Aries menjelaskan, bahwa untuk mengetahui detail pasti kejadian, pihak yang paling memahami adalah operator kapal, pengelola pelabuhan, dan otoritas terkait.
Namun, dari sisi akademisi, ia memaparkan sejumlah kemungkinan penyebab kapal miring saat pembongkaran muatan.
BACA JUGA: KSOP Tegaskan Insiden Kapal di Semayang Bukan saat Pelayaran, Tapi karena SOP Bongkar Muat
“Penyebab kapal miring kemungkinan besar salah satunya karena pada saat bongkar muatan, salah satu sisi dibongkar lebih banyak sehingga sisi lainnya menjadi agak kosong,” ujar Aries dikonfirmasi Nomorsatukaltim, Selasa, 3 Februari 2026.

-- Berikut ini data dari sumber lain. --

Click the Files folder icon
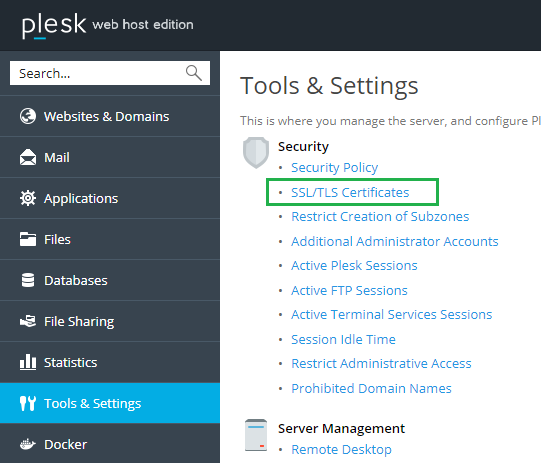[x=28, y=239]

Ia menilai kondisi tersebut dapat mengganggu keseimbangan kapal karena distribusi beban menjadi tidak merata.
Ketika satu sisi kehilangan muatan lebih cepat, stabilitas kapal dapat berubah dan memicu kemiringan. Selain faktor distribusi muatan, Aries juga mengungkapkan kemungkinan lain yang berasal dari faktor alam.

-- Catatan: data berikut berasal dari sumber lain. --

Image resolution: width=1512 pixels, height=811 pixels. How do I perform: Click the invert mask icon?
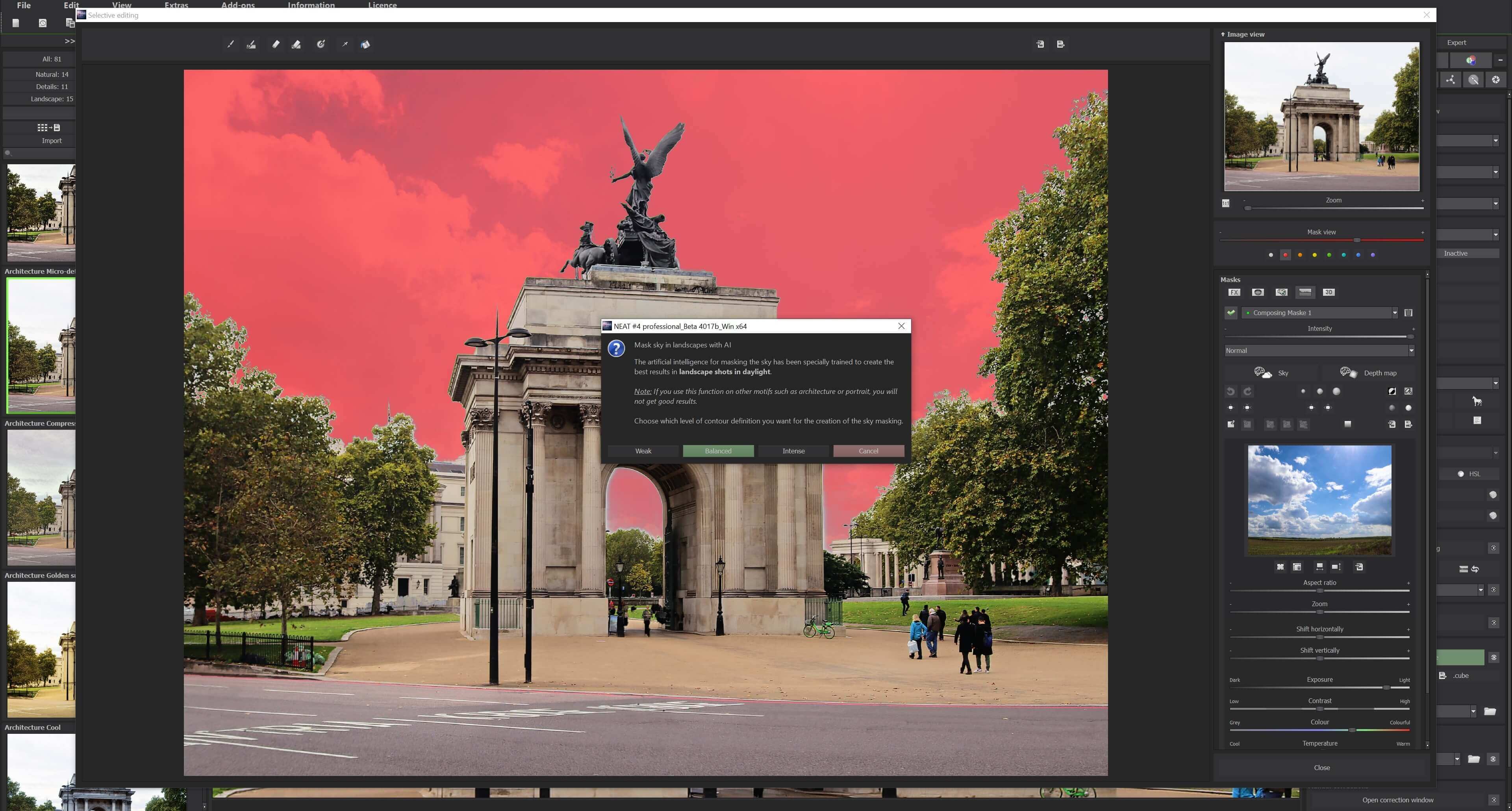tap(1392, 391)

“Pembongkaran sebenarnya sudah sesuai standar, tetapi pada saat itu mendadak terjadi ombak yang besar sehingga mengakibatkan kapal miring,” katanya.
Menurut Aries, hentakan ombak dari sisi laut dapat berdampak langsung pada kapal jenis ro-ro (roll on-roll off) yang mengangkut kendaraan.
“Akibat hentakan ombak itu, truk langsung termiring karena ada sentakan mendadak dari sisi lautnya,” ucapnya.
Kondisi tersebut membuat kendaraan berisiko bergeser meski proses pembongkaran telah mengikuti prosedur.
Kemungkinan ketiga yang disampaikan Aries berkaitan dengan gangguan teknis saat kapal sandar. Ia menyebut putusnya tali sebagai faktor yang juga patut diperhitungkan.